I truthfully can't see myself as brave and maybe that is a remnant, one of those invisible scars, that what has happened has left me with, and indelible mark that blurs my view of myself.

You see for me a brave person would have gone long before I did, a brave person would have walked away from the vicious, nasty mind games... but I didn't go, I did try, but I went back when he called. I kept telling myself it would be ok, that I could fix it, I could be better, I could make him better, but I couldn't. You know at the end I don't think I even loved him anymore, I didn't know him, I was just afraid, not brave, just terrified and hurt.

What I will say about myself is that I do seem to have this enormous tenacity to keep going despite everything, but I don't believe that makes me brave, it just makes me a fighter and a survivor. When faced with the choice of life or death, I choose to live, to keep going, the alternative, despite having seemed tempting in darker days, is no alternative. We have to live, we have to survive, life can be good, no, life can be fucking amazing, the bad times never last forever. I am walking, talking and, thank fuck, breathing proof of that.

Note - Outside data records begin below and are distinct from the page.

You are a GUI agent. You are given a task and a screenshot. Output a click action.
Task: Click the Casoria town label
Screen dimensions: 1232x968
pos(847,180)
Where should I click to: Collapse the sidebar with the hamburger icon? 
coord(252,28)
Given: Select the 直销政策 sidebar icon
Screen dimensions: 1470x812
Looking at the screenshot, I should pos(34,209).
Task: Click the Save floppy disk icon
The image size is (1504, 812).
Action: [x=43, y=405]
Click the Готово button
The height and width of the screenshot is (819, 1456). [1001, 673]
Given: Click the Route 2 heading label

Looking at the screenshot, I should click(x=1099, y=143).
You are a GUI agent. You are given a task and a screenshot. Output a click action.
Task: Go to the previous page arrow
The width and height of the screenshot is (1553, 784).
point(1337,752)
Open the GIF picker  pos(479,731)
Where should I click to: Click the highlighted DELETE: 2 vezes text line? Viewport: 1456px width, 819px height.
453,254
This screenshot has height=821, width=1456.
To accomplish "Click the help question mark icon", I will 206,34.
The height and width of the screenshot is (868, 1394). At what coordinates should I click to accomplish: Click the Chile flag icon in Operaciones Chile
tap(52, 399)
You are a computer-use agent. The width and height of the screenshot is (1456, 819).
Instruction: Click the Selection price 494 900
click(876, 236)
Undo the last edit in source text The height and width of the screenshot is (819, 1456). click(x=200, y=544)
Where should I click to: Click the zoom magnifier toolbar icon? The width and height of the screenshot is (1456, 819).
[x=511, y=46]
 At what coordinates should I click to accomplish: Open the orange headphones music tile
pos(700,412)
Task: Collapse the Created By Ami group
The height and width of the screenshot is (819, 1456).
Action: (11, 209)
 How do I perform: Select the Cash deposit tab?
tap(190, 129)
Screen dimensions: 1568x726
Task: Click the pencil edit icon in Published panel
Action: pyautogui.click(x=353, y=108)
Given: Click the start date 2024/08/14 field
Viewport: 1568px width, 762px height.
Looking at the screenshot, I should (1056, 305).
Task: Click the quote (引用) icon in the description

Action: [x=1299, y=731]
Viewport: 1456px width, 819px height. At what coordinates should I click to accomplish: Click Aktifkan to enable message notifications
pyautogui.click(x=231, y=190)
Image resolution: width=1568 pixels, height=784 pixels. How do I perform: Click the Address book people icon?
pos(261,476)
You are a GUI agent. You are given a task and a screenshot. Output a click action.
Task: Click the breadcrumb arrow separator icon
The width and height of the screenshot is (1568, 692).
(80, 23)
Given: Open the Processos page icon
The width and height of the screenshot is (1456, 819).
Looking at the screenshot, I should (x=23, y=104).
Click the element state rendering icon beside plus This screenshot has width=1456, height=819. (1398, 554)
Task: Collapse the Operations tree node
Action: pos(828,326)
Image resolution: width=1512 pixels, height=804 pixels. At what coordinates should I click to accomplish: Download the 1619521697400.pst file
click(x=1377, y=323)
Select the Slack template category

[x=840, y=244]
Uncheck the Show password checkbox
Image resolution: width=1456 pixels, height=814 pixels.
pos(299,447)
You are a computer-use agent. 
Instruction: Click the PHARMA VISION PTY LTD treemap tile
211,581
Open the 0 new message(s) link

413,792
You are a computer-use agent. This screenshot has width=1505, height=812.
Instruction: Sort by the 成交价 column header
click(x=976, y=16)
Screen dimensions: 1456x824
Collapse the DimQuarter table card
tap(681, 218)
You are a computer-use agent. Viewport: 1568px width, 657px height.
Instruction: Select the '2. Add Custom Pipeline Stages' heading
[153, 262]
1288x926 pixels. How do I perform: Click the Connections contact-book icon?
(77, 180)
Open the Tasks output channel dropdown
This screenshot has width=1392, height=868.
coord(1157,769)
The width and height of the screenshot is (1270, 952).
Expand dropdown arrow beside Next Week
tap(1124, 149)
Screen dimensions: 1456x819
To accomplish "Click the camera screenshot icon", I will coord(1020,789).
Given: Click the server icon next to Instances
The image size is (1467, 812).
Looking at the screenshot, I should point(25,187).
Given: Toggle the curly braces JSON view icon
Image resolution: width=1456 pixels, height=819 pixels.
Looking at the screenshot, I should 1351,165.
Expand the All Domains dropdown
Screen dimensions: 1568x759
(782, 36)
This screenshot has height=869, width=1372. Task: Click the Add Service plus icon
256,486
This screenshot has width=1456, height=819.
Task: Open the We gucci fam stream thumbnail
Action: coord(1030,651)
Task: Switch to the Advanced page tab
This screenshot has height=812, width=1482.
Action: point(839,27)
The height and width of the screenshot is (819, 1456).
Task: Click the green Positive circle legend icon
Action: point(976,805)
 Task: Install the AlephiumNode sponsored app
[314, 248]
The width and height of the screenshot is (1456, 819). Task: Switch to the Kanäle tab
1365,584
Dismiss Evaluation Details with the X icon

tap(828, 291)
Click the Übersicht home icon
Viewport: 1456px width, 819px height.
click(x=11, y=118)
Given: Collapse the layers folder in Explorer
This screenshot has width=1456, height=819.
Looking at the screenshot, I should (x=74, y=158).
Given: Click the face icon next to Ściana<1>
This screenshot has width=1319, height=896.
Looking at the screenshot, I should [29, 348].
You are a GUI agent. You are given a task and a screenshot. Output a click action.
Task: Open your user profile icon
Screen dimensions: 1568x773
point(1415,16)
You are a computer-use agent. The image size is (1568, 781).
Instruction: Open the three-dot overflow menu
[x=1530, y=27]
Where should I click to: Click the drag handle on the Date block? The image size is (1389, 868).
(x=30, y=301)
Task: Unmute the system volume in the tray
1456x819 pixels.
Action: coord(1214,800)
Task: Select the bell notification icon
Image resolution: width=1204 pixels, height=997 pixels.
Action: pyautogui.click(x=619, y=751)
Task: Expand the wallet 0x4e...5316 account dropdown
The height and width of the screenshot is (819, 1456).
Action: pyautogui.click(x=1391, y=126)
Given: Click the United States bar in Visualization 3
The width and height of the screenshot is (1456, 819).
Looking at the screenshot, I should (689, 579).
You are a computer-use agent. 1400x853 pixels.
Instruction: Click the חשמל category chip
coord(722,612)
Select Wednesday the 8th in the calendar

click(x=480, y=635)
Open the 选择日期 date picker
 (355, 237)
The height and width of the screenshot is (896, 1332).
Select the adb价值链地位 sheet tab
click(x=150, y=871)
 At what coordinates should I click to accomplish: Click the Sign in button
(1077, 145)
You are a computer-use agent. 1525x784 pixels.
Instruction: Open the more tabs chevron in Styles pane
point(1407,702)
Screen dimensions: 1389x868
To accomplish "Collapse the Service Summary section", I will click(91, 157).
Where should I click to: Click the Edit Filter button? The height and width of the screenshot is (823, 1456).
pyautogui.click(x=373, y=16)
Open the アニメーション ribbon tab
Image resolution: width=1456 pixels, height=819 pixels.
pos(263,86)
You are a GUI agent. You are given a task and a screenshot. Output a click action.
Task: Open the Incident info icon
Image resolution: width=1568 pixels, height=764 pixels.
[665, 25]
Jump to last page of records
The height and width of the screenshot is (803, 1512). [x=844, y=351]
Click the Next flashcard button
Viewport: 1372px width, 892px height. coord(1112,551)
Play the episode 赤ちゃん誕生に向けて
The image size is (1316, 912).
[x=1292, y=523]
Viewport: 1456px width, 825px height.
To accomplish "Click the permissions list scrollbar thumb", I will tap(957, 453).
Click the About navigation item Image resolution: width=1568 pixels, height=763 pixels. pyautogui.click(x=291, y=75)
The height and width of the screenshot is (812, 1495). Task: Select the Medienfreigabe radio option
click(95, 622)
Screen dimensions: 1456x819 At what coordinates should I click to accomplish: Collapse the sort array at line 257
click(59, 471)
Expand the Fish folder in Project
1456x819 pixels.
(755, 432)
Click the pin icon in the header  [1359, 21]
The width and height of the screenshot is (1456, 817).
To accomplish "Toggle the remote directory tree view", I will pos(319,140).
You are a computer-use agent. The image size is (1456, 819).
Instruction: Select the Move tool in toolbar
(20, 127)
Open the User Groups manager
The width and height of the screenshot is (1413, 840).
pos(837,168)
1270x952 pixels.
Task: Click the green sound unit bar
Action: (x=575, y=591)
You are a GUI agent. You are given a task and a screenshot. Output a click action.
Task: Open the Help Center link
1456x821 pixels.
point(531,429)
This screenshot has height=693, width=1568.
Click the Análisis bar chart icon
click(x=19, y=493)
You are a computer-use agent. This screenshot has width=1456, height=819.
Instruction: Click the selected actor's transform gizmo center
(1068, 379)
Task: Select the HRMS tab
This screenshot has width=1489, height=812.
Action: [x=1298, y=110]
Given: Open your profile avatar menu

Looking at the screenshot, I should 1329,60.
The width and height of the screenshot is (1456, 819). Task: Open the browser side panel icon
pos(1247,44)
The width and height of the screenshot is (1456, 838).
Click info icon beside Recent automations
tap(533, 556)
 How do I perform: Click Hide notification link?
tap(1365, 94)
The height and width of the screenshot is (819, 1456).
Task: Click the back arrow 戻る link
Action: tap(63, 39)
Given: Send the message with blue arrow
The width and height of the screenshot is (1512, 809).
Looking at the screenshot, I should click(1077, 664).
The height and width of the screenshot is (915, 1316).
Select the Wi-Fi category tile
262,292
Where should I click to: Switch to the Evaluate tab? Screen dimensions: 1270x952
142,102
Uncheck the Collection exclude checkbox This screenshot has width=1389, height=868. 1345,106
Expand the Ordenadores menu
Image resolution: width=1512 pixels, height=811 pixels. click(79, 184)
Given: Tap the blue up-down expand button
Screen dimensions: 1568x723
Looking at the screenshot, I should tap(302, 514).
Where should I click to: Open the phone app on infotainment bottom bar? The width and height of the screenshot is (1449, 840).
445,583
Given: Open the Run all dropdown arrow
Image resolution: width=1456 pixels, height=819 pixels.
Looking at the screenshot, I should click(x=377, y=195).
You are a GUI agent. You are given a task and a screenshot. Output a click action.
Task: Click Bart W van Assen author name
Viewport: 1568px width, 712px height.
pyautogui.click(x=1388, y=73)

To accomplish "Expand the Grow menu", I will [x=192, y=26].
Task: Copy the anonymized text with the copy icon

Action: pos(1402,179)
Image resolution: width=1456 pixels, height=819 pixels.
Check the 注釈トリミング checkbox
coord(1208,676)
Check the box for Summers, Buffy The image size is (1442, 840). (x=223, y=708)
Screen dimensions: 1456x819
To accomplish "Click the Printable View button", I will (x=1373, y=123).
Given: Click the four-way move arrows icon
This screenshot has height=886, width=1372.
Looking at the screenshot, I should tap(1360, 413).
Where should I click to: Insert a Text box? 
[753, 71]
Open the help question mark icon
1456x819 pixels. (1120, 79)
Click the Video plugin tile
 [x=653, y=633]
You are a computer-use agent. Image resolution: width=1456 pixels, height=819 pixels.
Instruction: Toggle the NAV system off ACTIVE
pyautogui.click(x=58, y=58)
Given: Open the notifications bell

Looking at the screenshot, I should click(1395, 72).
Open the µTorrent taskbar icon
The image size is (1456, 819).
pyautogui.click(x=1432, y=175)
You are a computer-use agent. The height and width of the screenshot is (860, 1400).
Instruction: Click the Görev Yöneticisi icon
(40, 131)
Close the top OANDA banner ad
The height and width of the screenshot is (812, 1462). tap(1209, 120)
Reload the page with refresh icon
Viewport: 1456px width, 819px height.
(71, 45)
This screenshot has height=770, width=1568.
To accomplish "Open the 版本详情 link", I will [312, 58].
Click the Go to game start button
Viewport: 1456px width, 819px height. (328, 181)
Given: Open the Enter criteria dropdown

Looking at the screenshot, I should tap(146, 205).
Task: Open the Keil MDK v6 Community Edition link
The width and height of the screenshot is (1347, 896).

I have a tattoo on my left wrist which reads, "So it goes", I only got it done recently and I wanted something that meant something to me after all that had happened.

To explain, it's a quote from Kurt Vonnegut's Slaughterhouse 5, which is probably best described as a science fiction war novel although that really sells it short. The aliens within the story, the Tralmafadorians, being infinitely superior to homo sapiens, can see all of time, all at once, so when people die for them there is no need for sadness because they are only dead in that particular moment, in another moment they are alive. They simply say "So it goes", because well, it does.

I love the idea that all the moments that make up our lives are playing out simultaneously that my bad moments can play out because my good moments are always there.

So for me my (slightly geeky) tattoo is a testament to how I have survived and how despite the bad, the good is always there and that I will always move forward. Does that make sense? I want to live for now and for the future, not be held back by the past because the past can't be changed and though you can look back, it will always be to your detriment to dwell for too long on what is unchangeable. Things have happened, are happening and will continue to happen, both good and bad, but as my left wrist says, So it goes.

(N.B. The Tralmafadorians maintain in the novel that the future is also fixed and known but hey I'm an earthling and I still rail against predestination!)